[Work task]: For the entries below, report every line that includes the word "computer".
** Opening Given data block **
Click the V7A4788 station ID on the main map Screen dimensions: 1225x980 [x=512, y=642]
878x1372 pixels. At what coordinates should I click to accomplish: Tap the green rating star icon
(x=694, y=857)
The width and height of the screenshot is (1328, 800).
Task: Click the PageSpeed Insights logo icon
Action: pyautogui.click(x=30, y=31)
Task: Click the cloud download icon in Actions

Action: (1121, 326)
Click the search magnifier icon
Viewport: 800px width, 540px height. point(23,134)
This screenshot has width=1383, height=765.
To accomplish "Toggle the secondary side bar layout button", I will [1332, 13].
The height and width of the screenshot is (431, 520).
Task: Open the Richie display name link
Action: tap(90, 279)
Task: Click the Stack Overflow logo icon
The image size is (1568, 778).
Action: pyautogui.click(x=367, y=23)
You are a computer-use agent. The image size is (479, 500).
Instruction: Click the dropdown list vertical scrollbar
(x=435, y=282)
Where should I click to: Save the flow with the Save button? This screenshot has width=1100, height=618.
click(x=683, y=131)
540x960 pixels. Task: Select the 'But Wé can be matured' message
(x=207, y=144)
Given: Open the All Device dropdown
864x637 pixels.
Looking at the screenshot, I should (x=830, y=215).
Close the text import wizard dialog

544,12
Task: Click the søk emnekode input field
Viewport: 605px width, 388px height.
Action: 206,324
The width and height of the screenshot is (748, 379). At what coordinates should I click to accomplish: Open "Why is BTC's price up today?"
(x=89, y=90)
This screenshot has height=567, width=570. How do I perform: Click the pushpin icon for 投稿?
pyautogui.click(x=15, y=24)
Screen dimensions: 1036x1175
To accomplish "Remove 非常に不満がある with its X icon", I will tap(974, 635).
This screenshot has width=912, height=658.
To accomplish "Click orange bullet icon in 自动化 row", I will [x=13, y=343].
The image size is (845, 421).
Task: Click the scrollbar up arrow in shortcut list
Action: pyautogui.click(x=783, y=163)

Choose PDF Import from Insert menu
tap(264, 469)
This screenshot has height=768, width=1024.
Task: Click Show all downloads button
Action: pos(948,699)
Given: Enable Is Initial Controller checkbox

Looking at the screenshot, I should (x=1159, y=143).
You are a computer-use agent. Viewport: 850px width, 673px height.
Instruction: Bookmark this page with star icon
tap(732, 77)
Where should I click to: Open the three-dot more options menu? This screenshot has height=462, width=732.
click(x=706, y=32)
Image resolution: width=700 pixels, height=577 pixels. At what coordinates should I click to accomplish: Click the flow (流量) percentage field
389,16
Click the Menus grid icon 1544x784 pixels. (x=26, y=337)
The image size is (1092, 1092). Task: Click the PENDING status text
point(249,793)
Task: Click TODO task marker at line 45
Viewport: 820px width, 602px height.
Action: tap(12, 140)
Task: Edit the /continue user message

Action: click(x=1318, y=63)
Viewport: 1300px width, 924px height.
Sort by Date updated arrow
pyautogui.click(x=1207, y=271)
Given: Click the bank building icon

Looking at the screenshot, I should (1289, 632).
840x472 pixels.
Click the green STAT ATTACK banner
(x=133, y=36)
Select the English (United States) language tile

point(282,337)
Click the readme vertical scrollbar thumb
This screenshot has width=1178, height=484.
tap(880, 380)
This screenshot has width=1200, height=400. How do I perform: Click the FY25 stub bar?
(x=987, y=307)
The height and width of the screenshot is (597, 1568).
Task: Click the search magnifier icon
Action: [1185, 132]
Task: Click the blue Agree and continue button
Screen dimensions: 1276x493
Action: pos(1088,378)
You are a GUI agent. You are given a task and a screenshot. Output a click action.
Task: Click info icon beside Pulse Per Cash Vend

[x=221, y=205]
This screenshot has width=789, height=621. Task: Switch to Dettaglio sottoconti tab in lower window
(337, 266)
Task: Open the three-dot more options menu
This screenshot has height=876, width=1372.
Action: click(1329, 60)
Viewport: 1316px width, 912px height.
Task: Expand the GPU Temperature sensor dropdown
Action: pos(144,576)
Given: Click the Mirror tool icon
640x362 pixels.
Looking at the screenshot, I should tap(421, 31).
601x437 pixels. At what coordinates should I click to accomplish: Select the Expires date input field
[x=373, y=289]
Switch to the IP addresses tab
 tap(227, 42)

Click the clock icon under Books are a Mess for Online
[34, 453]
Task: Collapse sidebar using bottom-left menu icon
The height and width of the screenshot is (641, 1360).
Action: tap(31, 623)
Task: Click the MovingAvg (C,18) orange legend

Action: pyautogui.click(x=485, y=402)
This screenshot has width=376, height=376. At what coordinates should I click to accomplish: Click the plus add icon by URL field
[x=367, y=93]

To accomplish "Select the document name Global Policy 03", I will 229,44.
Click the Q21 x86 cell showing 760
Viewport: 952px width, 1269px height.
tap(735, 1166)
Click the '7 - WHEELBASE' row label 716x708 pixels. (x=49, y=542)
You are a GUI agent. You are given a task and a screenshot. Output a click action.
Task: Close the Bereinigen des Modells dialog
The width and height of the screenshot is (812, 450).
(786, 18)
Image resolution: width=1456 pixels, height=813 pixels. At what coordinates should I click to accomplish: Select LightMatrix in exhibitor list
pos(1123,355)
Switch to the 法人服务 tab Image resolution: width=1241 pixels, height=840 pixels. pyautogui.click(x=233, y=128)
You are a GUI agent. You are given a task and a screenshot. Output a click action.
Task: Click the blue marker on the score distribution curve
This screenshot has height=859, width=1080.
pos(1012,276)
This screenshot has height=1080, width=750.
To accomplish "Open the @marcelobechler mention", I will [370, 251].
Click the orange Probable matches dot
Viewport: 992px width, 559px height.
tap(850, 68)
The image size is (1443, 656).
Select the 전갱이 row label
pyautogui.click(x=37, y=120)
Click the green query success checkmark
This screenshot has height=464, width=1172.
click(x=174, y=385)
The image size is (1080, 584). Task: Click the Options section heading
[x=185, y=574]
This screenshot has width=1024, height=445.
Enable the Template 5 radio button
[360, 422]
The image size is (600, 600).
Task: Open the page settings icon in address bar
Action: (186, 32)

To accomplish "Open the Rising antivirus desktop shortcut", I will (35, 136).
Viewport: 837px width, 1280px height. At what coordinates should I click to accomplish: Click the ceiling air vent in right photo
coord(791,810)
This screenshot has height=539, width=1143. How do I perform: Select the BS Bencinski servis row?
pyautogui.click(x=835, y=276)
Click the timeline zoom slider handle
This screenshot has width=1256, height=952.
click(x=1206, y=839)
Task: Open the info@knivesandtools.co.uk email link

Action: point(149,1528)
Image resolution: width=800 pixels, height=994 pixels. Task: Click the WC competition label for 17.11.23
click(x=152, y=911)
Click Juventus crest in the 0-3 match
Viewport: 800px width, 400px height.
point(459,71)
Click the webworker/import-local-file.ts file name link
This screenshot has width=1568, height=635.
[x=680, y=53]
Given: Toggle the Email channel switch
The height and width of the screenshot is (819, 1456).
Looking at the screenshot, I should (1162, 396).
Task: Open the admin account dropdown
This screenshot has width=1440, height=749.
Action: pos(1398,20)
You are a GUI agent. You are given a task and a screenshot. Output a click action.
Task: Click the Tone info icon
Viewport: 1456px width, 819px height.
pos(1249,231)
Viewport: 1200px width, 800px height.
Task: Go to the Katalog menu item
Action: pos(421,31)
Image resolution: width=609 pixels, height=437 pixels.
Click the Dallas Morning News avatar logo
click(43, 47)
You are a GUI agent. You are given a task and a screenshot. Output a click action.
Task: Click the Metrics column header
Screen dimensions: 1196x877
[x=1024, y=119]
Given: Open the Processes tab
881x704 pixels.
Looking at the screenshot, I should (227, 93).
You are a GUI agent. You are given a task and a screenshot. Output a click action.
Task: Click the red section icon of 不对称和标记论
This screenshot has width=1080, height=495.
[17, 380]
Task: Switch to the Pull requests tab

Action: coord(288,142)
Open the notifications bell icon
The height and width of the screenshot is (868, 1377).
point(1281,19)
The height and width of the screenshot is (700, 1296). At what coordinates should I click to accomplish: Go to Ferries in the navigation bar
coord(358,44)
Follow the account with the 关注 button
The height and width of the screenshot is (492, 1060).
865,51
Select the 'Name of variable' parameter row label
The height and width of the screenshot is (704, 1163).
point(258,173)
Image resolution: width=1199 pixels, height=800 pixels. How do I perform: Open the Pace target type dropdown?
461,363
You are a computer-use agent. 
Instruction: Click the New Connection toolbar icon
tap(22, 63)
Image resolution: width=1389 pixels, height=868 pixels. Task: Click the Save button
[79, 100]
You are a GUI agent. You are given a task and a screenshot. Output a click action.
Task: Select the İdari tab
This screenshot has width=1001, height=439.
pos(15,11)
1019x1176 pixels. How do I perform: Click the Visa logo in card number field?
** Closing Given data block **
[Result below]:
You are a computer-use agent. The image size is (479, 500).
You are a computer-use agent. Viewport: 850px width, 673px height.
You are a computer-use agent. 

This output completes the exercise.